Many hotels have adopted policies aimed at protecting housekeepers, such as barring them from cleaning rooms while they are occupied. One standard practice is to prop the open door with a supply cart.

Vazquez, 40, said she started wearing extra clothes under her uniform as an added layer of protection after a VIP guest barged into a bathroom she was cleaning and pulled out his privates in August. She also wears a jacket that comes down to her thighs. “Anything to hide your figure,” she said.

Protective measures
Some hotels will send only male employees to a room late at night if their computers show a guest is watching pornography, said Carl Boger, dean of academics at the University of Houston’s college of hotel management. They can also monitor who opens a door and when by looking at the electronic lock system, he said. In the New York case, those records should help investigators determine the timeline of the alleged attack and whether the housekeeper had propped the door open, Boger said.
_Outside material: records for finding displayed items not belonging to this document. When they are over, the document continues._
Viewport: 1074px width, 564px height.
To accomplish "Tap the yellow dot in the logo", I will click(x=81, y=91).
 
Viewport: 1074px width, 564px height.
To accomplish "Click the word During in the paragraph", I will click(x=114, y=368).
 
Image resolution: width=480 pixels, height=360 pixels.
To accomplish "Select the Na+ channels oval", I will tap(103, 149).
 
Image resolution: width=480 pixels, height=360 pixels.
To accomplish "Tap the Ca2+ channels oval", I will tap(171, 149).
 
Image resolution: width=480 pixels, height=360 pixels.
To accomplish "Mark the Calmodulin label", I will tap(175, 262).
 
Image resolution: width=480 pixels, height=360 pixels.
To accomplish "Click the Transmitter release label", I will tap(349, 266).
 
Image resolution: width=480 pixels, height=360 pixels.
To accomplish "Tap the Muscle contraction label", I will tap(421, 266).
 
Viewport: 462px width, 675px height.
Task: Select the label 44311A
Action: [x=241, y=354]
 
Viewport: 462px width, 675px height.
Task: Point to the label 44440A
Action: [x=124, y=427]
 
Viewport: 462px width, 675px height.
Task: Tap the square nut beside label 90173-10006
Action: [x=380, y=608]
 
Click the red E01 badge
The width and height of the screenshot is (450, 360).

The Sofitel’s open-door security policy was in place before Strauss-Kahn was charged in the alleged May 14 attack. Sofitel officials say they are not aware of any other such incidents involving maids at any of their worldwide hotels.
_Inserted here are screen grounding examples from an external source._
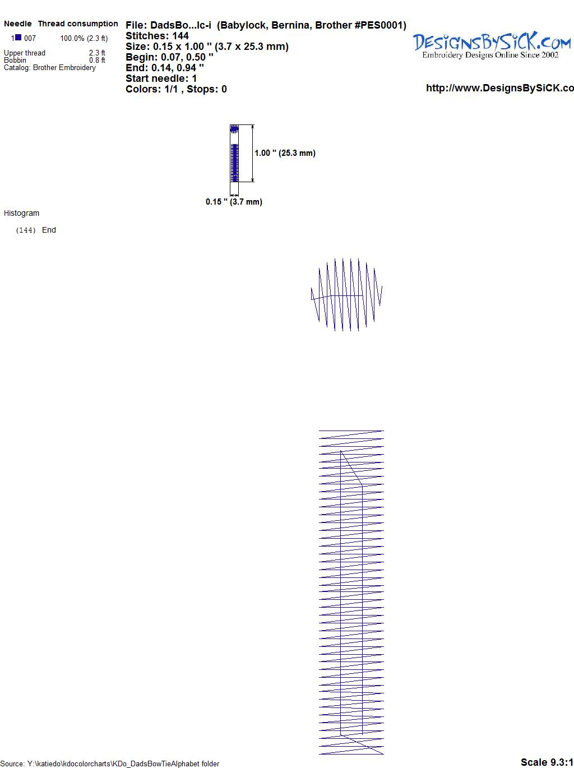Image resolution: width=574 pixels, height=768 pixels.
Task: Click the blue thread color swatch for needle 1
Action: point(18,38)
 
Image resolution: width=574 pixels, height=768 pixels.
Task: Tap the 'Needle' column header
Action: point(18,24)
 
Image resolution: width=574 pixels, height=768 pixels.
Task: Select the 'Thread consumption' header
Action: point(78,24)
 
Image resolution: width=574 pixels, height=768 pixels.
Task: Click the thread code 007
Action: point(30,38)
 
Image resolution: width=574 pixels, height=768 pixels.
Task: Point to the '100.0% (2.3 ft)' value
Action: point(84,39)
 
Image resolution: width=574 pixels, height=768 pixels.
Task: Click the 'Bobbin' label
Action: point(15,60)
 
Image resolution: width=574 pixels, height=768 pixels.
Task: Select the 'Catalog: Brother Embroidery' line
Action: point(50,67)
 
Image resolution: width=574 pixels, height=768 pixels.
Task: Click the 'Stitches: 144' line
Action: point(157,36)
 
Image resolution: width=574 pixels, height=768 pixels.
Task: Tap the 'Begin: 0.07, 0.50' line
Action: point(169,57)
The 32-year-old maid, an immigrant from Guinea who worked for the Sofitel for three years, told police that a naked Strauss-Kahn accosted her after she came into the room, attacking her in the bedroom and bathroom before she got away. Strauss-Kahn was indicted on multiple charges, including attempted rape and sexual abuse. He posted $1 million cash bail and a $5 million insurance bond and is under house arrest in Manhattan.

Labor groups worry that the recession has created more danger by forcing hotels to cut back on security guards and housekeepers. “You’re on a floor by yourself, with those long hallways and nobody around, cleaning 30 rooms a day alone,” said Tho Do, a vice president of Unite Here, a union representing hotel workers. “You don’t have a lot of protection.”